Umar bin Abdul Aziz berkata,
إنَّ الْهَدَايَا كَانَتْ هَدَايَا فِي عَهْدِ الرَّسُولِ أَمَّا فِي زَمَانِنَا فَقَدْ أَصْبَحَتْ رِشْوَةً
“Hadiah adalah hadiah di masa Rasulullah. Sedangkan di zaman kita telah berubah menjadi suap”.
Dengan pertimbangan tersebut maka tidak diperbolehkan (bagi pejabat, pent) untuk menerima hadiah yang bukan berasal dari orang yang telah menjadi teman dan koleganya (sebelum punya jabatan, pent). Karena hadiah yang tidak seperti itu adalah suap terselubung.

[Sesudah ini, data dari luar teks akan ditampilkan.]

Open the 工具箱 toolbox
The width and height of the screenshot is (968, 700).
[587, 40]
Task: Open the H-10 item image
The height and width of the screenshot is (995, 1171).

Semua hadiah yang diterima para pejabat negara itu hukumnya sama dengan hadiah yang diterima oleh seorang hakim.
Hadiah bisa dibagi menjadi tiga kategori:
(1) Hadiah yang halal untuk penerima dan pemberi. Itulah hadiah yang diberikan bukan untuk hakim dan pejabat semisal hadiah seorang teman untuk temannya. Seorang hakim atau pejabat negara tidak boleh menerima hadiah jenis pertama ini dari orang lain. Dengan kata lain, menerima hadiah yang hukumnya halal untuk umumnya orang. Itu hukumnya berubah menjadi haram dan berstatus suap jika untuk hakim dan pejabat. Hadiah yang jadi topik utama kita saat ini adalah hadiah jenis ini.
2) Hadiah yang haram untuk pemberi dan penerima semisal hadiah untuk mendukung kebatilan. Penerima dan pemberi hadiah jenis ini berdosa karena telah melakukan suatu yang haram. Hadiah semisal ini wajib dikembalikan kepada yang memberikannya. Hadiah jenis ini haram untuk seorang hakim maupun orang biasa.
3) Hadiah yang diberikan oleh seorang yang merasa takut terhadap gangguan orang yang diberi, seandainya tidak diberi baik gangguan badan ataupun harta. Perbuatan ini boleh dilakukan oleh yang memberi namun haram diterima oleh orang yang diberi. Karena tidak mengganggu orang lain itu hukumnya wajib dan tidak boleh menerima kompensasi finansial untuk melakukan sesuatu yang hukumnya wajib.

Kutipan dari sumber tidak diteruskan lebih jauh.